Hamid Karzai: NATO reconstruction bases must go
Afghan president says international development projects undermine his government's ability to gain greater control
Topics: Afghanistan, News
Afghans at the scene of an explosion in downtown of Kabul, Afghanistan on Tuesday, Feb. 8, 2011. Afghan police say a bomb has exploded in a crowded intersection in downtown Kabul but there were no reports that anyone was killed. (AP Photo/Musadeq Sadeq)Afghanistan’s president pushed his case for greater sovereignty, saying he wants international bases that run reconstruction and development programs to shut down as Afghan forces start to take the lead in securing the country.
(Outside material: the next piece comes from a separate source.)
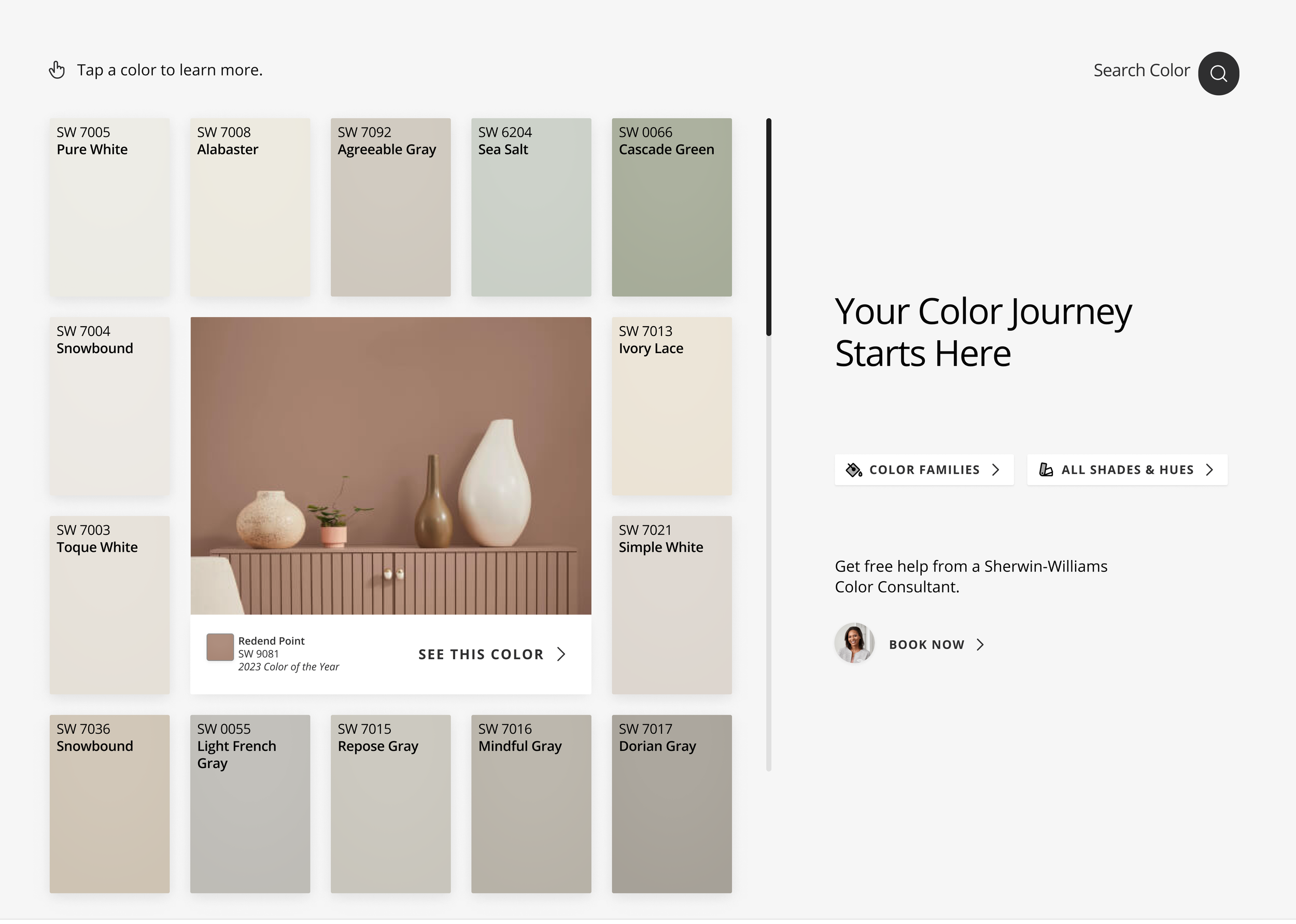Open the Redend Point room photo
This screenshot has height=924, width=1296.
(x=390, y=466)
The announcement is the latest attempt by President Hamid Karzai to assert his power in the face of Western allies, following efforts to curtail the reach of private security companies and limit the visibility and intensity of U.S.-led military operations.
He has repeatedly criticized the so-called provincial reconstruction teams, or PRTs, for undermining the Afghan central government by offering alternative sources of funding and public works.
Karzai’s comments appeared to set a timetable for their dissolution fairly soon.
The Afghan government has pledged to take over security gradually, on a province by province basis, starting this year with the goal of overseeing the entire country by 2014. Karzai plans to announce the first provinces that will shift to Afghan oversight next month.
He said Tuesday he wants the development bases to close as part of the transition in order to eliminate “parallel” government structures.
“The Afghans want to have a government of their own. The Afghans don’t want a government from abroad,” Karzai told reporters in Kabul. “The transition means giving the whole thing to Afghan ownership and leadership. Naturally then the PRTs will have no place.”
Afghanistan’s international allies have said they will continue development programs well past the security transitions. It was not clear if the country’s 27 provincial reconstruction teams were included in this plan.
The PRTs are joint military-civilian organizations that are designed to help Kabul provide services, such as digging wells and fixing roads, outside of the capital where the central government’s reach is limited. PRTs rely on foreign assistance because funds often don’t trickle down from the national government.
Closing the bases could make it more difficult for aid donors to bypass the central government’s top-heavy bureaucracy in Kabul, where deep-seated corruption remains a significant problem despite Karzai’s repeated pledges to tackle the graft.
A NATO spokeswoman in Afghanistan declined to address the issue of the provincial reconstruction teams, saying it is too early to discuss specifics of how the handover to Afghan control will happen. Maj. Sunset Belinsky described the transition as “a conditions-based process.”